# READING TEXT
Biology

Machine metaphors: Ethical and philosophical challenges in synthetic biology

The emerging field of synthetic biology faces a growing need for conceptual clarification and ethical deliberation. Dr Joachim Boldt from the University of Freiburg has analysed the using of machine metaphors in describing biological systems, and how language affects the approaches we have towards synthetic biology research. In addition to oversimplifying biological systems, machine metaphors can create new biosafety risks and change how humanity regards life itself.

Few scientific fields are under similar turbulence as the biological sciences today. Advances in DNA sequencing, DNA synthesis, targeted genome editing, and molecular modelling have become features of an emerging field – synthetic biology. Synthetic biology is an extension of biotechnology, and a combination of systems biology and bioinformatics, yet unlike previous fields, synthetic biology aims to map out the molecular parts of living cells and wield them. This aspiration has quickly tumbled into a whirlpool of philosophical and ethical debate.

What is synthetic biology?
In essence, synthetic biology combines biotechnological tools with ideas from engineering, computer sciences and design thinking, and uses them to build new biological systems. Synthetic biologists often think similarly to synthetic chemists, isolating individual chemical pathways inside the cell. Each molecular input, output and catalyst in between is identified and analysed, which would enable mimicking and optimizing the reaction steps through genetic alterations in the lab. Pathway mapping would nudge existing organisms such as bacteria, yeasts, fungi or algae into critical resources for industries, agriculture and medicine, as well as environmental remediation.


Growing ethical debate
However, synthetic biologists have explored even more synthetic approaches. These range from expanding the genetic code with synthetic DNA base pairs, assembling entire genomes from known DNA parts, re-programming stem cells into derided types, or self-organising cell into organ-like 3D tissues cultures. These applications call for deep ethical discussion and public dialogue with people attracted by the industrial, environmental and medical promises of the field.

# TASK BRIEF
List the existing organisms that the synthetic biology text says pathway mapping would turn into critical resources.

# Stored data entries

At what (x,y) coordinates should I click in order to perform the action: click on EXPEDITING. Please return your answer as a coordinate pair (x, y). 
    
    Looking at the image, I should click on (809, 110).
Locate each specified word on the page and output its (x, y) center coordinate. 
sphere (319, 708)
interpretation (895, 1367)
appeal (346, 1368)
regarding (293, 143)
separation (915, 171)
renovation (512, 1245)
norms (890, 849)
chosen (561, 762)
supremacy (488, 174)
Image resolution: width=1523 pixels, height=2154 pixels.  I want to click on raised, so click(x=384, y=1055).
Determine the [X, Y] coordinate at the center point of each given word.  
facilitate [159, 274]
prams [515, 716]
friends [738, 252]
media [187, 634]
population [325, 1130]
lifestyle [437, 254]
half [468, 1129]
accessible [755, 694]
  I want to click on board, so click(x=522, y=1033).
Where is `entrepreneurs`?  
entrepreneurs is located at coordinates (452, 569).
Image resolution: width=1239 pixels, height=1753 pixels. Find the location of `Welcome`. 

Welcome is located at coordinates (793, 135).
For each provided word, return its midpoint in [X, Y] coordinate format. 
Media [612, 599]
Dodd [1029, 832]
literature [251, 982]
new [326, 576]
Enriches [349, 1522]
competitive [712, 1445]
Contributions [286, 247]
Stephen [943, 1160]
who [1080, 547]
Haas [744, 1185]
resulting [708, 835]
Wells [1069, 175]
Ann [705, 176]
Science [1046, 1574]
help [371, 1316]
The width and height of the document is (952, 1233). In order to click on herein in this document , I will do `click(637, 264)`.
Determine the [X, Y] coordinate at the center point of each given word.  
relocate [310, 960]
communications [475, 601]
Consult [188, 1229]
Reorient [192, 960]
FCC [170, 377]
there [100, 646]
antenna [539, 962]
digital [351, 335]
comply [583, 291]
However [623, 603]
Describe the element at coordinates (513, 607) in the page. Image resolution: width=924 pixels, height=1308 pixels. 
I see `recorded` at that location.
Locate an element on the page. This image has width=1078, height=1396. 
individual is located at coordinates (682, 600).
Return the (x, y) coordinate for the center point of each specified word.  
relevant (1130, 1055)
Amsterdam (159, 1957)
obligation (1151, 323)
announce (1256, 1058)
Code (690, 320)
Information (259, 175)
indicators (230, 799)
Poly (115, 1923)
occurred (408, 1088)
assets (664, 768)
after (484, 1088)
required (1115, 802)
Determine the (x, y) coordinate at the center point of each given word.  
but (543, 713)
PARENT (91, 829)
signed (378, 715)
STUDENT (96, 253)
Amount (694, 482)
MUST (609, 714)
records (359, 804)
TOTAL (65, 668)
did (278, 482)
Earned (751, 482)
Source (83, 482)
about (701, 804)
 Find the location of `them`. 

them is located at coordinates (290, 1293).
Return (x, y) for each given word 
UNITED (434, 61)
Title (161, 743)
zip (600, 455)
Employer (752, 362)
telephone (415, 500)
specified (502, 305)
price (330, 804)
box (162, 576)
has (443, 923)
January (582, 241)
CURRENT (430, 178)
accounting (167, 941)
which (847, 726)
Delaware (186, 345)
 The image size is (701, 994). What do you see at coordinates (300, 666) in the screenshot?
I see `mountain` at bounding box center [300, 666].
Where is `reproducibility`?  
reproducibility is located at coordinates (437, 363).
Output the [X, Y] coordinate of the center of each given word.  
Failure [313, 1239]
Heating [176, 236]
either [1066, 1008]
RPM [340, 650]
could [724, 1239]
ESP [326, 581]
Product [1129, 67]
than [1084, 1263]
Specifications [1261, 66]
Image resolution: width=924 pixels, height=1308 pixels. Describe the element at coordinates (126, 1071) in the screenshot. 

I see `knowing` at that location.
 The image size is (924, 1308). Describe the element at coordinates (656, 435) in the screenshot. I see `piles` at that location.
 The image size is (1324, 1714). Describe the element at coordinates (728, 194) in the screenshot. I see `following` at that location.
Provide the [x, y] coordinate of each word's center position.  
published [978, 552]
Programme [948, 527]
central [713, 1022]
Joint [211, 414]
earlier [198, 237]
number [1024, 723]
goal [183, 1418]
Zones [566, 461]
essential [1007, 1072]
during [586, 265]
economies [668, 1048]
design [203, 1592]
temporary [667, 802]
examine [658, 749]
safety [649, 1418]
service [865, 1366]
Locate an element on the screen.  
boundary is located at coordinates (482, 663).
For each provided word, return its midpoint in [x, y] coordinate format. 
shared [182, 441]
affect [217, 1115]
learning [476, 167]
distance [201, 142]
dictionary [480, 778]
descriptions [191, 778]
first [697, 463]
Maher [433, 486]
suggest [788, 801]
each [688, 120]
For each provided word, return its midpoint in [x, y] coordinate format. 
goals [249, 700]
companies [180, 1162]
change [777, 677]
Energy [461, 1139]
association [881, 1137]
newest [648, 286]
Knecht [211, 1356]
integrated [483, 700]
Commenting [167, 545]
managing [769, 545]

# OUTPUT
Bacteria, yeasts, fungi, algae